Climate change is the greatest challenge of our time, so there’s a lot at stake. From rising global temperatures to shifting weather patterns, the impacts of the climate crisis are already being felt around the globe. Overcoming this challenge will require radical changes to how we generate and consume energy.
Renewable energy technologies have developed drastically in recent years, with improved efficiency and lower cost. But one major barrier to their uptake is the fact that they don’t provide a constant supply of energy.
Wind and solar farms only produce energy when the wind is blowing or the sun is shining – but we need electricity around the clock, every day. Ultimately, we need a way to store energy on a large scale before we can make the switch to renewable sources.
Benefits of space
A possible way around this would be to generate solar energy in space. There are many advantages to this. A space-based solar power station could orbit to face the sun 24 hours a day. The Earth’s atmosphere also absorbs and reflects some of the sun’s light, so solar cells above the atmosphere would receive more sunlight and produce more energy.
But one of the key challenges to overcome is how to assemble, launch and deploy such large structures. A single solar power station may have to be as much as 10 sq km in area – equivalent to 1,400 football pitches. Using lightweight materials will also be critical, as the biggest expense will be the cost of launching the station into space on a rocket.
One proposed solution is to develop a swarm of thousands of smaller satellites that will come together and configure to form a single, large solar generator. In 2017, researchers at the California Institute of Technology outlined designs for a modular power station, consisting of thousands of ultralight solar cell tiles. They also demonstrated a prototype tile weighing just 280g per square metre, similar to the weight of card.
Recently, developments in manufacturing, such as 3D printing, are also being looked at for this application. At the University of Liverpool, we are exploring new manufacturing techniques for printing ultralight solar cells onto solar sails.
A solar sail is a foldable, lightweight and highly reflective membrane capable of harnessing the effect of the sun’s radiation pressure to propel a spacecraft forward without fuel. We are exploring how to embed solar cells on solar sail structures to create large, fuel-free solar power stations.
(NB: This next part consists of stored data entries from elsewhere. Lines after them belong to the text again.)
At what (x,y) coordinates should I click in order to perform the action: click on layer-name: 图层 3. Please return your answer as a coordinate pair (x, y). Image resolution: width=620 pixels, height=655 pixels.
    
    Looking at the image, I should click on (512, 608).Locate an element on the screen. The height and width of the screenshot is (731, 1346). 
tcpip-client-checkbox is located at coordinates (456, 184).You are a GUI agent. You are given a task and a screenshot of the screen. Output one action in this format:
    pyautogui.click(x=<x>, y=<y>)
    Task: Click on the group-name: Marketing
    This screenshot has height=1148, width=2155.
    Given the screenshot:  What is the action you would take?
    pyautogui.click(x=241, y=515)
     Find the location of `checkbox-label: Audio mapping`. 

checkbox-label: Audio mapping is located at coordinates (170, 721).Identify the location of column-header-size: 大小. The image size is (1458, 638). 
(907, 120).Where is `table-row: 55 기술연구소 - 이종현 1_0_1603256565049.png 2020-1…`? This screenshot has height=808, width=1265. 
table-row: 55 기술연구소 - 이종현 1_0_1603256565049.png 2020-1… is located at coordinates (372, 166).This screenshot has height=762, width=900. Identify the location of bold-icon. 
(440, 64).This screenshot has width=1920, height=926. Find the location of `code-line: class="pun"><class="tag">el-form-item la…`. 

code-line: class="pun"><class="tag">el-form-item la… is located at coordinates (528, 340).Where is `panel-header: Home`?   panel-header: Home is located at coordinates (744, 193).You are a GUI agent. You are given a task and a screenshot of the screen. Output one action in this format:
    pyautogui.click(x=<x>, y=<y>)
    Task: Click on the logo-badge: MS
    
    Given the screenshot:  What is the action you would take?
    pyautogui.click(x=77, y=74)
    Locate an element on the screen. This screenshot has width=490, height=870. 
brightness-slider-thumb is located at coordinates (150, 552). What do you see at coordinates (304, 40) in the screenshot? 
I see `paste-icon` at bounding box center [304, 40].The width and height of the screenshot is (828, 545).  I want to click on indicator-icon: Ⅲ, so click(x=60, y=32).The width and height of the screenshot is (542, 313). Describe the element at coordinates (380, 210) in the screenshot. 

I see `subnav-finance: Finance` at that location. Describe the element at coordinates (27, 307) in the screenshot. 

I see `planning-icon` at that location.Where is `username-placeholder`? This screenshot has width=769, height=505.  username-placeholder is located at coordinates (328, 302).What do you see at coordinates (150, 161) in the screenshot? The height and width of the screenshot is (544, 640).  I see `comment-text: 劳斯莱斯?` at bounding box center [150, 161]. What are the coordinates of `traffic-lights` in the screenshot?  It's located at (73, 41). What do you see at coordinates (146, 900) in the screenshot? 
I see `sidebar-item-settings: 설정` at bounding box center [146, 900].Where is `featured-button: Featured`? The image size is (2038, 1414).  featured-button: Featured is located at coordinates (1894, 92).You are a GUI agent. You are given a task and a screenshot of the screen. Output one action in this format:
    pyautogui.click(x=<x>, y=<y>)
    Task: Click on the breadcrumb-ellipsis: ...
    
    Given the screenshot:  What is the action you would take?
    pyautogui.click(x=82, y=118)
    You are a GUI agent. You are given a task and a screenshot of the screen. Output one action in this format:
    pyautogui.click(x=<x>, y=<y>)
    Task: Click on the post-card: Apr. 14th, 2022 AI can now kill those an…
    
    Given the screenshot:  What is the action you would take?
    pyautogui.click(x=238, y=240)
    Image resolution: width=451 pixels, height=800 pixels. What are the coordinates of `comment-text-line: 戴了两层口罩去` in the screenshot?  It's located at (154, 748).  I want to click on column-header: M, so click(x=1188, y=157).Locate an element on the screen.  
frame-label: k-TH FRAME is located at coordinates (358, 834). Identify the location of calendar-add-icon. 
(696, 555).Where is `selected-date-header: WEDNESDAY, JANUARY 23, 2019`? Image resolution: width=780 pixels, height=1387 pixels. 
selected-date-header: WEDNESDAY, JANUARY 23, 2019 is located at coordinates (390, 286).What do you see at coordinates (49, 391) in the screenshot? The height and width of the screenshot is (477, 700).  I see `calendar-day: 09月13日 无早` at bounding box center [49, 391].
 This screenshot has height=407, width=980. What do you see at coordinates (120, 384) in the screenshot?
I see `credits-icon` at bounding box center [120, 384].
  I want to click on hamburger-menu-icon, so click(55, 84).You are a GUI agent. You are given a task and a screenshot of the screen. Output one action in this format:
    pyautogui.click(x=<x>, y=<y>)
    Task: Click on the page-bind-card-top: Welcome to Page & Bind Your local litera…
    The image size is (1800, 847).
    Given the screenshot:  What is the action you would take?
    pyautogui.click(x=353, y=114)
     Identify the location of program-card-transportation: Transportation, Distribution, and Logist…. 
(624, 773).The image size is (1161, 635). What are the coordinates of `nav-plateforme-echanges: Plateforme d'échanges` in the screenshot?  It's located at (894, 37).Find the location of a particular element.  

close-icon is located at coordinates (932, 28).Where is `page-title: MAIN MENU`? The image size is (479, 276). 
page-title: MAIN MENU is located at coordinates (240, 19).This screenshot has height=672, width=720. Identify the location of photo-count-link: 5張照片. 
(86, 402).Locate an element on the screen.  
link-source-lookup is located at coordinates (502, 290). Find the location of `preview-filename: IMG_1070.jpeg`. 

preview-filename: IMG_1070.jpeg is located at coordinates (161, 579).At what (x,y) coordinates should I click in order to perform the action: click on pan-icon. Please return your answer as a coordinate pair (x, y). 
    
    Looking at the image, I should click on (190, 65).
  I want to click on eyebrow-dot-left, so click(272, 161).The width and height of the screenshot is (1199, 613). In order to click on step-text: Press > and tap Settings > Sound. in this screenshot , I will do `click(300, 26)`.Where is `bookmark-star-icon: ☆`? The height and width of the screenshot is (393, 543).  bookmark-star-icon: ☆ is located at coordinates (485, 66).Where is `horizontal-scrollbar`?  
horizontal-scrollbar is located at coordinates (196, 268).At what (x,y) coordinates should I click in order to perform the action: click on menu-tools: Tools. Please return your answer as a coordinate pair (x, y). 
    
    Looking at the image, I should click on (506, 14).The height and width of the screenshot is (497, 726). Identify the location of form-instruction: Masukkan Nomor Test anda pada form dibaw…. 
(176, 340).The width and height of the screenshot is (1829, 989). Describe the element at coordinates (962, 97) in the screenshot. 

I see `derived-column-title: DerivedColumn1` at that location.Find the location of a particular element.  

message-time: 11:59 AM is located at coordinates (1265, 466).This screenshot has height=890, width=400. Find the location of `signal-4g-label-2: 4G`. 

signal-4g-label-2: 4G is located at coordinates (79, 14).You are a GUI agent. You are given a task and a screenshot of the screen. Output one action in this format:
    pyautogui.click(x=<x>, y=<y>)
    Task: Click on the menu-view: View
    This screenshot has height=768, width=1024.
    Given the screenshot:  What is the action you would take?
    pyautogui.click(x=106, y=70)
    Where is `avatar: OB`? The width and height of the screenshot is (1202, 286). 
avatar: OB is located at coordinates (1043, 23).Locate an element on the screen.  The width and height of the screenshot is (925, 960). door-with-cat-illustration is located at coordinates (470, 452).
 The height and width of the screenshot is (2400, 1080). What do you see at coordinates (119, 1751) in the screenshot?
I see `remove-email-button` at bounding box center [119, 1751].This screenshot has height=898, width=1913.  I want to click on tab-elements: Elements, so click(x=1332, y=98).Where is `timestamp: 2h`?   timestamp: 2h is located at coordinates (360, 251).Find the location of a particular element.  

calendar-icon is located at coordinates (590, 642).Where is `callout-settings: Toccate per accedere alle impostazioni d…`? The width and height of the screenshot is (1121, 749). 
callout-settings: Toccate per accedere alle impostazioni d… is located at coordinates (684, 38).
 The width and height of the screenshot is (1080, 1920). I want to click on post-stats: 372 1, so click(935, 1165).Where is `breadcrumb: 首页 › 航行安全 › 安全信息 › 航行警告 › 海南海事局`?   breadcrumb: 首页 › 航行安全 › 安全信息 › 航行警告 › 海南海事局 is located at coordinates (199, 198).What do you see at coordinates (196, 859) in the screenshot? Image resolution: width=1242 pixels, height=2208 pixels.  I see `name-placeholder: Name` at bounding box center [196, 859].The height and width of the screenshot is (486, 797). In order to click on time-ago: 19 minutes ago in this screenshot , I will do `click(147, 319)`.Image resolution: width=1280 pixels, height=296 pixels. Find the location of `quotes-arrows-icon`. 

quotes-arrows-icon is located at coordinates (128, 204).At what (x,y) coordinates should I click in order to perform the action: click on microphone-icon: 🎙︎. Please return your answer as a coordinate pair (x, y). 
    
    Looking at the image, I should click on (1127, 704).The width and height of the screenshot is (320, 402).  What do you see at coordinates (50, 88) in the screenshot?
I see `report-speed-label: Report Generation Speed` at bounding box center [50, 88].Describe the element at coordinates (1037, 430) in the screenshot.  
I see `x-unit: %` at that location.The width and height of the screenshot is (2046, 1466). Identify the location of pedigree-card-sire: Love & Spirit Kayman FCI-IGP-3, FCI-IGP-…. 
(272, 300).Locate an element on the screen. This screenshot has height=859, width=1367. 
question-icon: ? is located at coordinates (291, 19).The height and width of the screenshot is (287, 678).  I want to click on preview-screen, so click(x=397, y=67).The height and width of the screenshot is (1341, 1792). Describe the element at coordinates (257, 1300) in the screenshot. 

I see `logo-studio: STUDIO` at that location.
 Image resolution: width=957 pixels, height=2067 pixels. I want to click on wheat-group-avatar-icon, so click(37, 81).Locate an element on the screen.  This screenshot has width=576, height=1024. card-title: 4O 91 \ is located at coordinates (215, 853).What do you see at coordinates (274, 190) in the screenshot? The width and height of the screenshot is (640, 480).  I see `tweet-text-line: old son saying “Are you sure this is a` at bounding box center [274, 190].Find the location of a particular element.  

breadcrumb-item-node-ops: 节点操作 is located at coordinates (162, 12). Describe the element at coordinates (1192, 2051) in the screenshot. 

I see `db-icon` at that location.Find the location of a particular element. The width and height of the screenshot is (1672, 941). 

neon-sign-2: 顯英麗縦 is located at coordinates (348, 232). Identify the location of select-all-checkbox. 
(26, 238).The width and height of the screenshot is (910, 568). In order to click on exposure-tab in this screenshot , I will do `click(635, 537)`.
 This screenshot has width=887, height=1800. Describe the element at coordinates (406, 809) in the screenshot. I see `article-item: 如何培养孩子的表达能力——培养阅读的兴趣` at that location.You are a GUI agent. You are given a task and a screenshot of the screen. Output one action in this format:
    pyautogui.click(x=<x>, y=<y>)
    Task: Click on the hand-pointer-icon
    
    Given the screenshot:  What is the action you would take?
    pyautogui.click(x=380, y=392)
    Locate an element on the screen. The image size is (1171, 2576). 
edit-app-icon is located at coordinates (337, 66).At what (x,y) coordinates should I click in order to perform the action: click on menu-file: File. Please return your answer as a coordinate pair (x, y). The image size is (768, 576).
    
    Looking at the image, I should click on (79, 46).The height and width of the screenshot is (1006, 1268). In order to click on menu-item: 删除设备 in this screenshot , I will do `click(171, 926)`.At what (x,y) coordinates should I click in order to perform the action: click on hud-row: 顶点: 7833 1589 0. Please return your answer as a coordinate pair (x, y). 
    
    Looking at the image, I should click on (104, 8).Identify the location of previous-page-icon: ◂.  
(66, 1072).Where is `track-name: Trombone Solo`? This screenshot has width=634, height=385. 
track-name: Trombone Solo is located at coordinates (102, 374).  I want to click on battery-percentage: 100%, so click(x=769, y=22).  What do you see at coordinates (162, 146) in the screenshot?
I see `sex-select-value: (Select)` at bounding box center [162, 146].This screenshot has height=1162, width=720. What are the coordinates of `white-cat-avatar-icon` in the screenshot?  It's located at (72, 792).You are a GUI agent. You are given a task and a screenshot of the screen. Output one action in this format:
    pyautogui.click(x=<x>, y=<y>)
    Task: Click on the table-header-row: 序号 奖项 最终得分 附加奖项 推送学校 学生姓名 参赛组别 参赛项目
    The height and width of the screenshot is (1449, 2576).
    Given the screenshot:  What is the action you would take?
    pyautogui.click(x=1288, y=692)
These methods would enable us to construct the power stations in space. Indeed, it could one day be possible to manufacture and deploy units in space from the International Space Station or the future lunar gateway station that will orbit the moon. Such devices could in fact help provide power on the moon.
The possibilities don’t end there. While we are currently reliant on materials from Earth to build power stations, scientists are also considering using resources from space for manufacturing, such as materials found on the moon.
Another major challenge will be getting the power transmitted back to Earth. The plan is to convert electricity from the solar cells into energy waves and use electromagnetic fields to transfer them down to an antenna on the Earth’s surface. The antenna would then convert the waves back into electricity.
There is still a lot of work to be done in this field, but the aim is that solar power stations in space will become a reality in the coming decades. Researchers in China have designed a system called Omega, which they aim to have operational by 2050.
This system should be capable of supplying 2GW of power into Earth’s grid at peak performance, which is a huge amount. To produce that much power with solar panels on Earth, you would need more than 6m of them.
Smaller solar power satellites, like those designed to power lunar rovers, could be operational even sooner.
Across the globe, the scientific community is committing time and effort to the development of solar power stations in space. Our hope is that they could one day be a vital tool in our fight against climate change.
Amanda Jane Hughes is a lecturer at the Department of Mechanical, Materials and Aerospace Engineering at the University of Liverpool. Dr Stefania Soldini is a lecturer in aerospace engineering, also at the University of Liverpool.